Cuando una persona o una sociedad admiten una excepción, por pequeña que sea, al principio de “no matarás”, comienza un proceso de deslizamiento paulatino que lleva a admitir progresivamente nuevos casos y nuevos supuestos, pues esa persona o esa sociedad han comenzado a acostumbrarse a la muerte y ese acostumbramiento va adormeciendo la conciencia moral respecto al respeto que merece la vida humana sin que el proceso tenga límite conocido alguno. Esto es lo que pasó en la Alemania de los años 30 del siglo pasado y es lo que está pasando en la actualidad con el aborto y empieza a suceder con la eutanasia.
Los ejemplos citados y la experiencia histórica universal nos enseñan que la vida humana o es protegida siempre y sin excepción o su desprotección paulatina y creciente va a más de forma inexorable.
Por eso hay que reivindicar el respeto radical al ser humano desde que comienza a existir con la fecundación hasta el momento de su muerte biológica sin excepción de ningún tipo por razones de edad, grado de desarrollo, calidad de vida, salud o cualesquiera otras circunstancias.

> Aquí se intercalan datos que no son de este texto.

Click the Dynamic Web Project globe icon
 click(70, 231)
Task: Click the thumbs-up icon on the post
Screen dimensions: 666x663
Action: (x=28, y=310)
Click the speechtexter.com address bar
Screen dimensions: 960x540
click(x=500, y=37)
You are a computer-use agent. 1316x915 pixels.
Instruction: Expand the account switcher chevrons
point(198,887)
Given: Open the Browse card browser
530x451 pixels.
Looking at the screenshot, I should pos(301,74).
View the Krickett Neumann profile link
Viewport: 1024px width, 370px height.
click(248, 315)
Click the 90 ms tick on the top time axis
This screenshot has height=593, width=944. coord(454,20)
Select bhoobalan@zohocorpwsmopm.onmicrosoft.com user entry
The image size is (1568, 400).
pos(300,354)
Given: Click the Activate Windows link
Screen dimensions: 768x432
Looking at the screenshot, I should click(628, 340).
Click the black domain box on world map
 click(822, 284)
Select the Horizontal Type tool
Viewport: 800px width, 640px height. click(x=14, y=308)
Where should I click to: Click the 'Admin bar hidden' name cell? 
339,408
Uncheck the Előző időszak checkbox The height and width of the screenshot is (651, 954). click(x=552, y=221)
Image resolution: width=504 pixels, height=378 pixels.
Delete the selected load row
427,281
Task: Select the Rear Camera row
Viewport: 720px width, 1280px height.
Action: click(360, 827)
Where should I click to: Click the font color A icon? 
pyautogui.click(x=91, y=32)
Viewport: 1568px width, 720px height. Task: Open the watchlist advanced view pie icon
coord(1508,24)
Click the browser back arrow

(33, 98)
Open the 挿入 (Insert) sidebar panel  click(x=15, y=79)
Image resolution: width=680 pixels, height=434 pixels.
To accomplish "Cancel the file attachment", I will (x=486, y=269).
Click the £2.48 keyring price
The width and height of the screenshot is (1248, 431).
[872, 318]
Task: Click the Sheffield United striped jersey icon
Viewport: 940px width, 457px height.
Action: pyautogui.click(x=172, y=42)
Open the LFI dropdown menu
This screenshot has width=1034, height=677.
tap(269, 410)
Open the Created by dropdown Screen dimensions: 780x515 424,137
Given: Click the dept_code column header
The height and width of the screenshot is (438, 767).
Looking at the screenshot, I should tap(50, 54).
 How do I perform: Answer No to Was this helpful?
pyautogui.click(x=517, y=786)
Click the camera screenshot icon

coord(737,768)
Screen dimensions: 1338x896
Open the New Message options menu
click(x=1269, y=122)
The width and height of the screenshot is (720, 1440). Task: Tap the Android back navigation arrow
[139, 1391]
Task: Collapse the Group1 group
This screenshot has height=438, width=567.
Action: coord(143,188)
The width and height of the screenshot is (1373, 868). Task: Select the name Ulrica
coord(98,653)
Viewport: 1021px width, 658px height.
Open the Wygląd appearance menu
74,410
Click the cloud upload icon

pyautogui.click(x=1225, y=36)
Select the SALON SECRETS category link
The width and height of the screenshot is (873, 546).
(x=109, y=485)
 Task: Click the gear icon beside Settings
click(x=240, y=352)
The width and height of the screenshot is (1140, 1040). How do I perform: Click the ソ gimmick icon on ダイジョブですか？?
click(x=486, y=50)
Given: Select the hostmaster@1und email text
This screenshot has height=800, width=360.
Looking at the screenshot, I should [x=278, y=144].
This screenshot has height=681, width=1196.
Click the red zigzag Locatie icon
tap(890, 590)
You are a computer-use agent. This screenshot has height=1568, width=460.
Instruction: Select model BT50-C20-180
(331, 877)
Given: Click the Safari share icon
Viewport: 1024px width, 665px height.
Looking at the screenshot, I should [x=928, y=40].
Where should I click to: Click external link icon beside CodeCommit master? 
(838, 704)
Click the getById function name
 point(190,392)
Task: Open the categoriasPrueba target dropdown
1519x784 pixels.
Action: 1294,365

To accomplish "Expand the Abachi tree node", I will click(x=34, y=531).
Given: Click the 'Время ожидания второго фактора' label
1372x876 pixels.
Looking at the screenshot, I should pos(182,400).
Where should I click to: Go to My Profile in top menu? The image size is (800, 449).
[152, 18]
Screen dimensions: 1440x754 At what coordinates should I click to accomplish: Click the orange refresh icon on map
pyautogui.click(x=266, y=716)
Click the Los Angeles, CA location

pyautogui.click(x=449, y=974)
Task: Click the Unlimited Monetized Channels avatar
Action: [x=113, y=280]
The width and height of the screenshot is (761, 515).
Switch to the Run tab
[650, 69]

Si alguien (médico, parlamento, gobierno, etc) se arroga el derecho a definir quién es humano o no y en consecuencia, quién tiene derecho a la vida, ya hemos entrado en la senda del totalitarismo y de la cultura de la muerte, se ejerza ese poder inicialmente bien con mucho radicalismo o bien con aparente moderación. Si se quiere defender la vida hay que afirmar que ningún ser humano o institución o poder publico goza del poder de disponer de ella.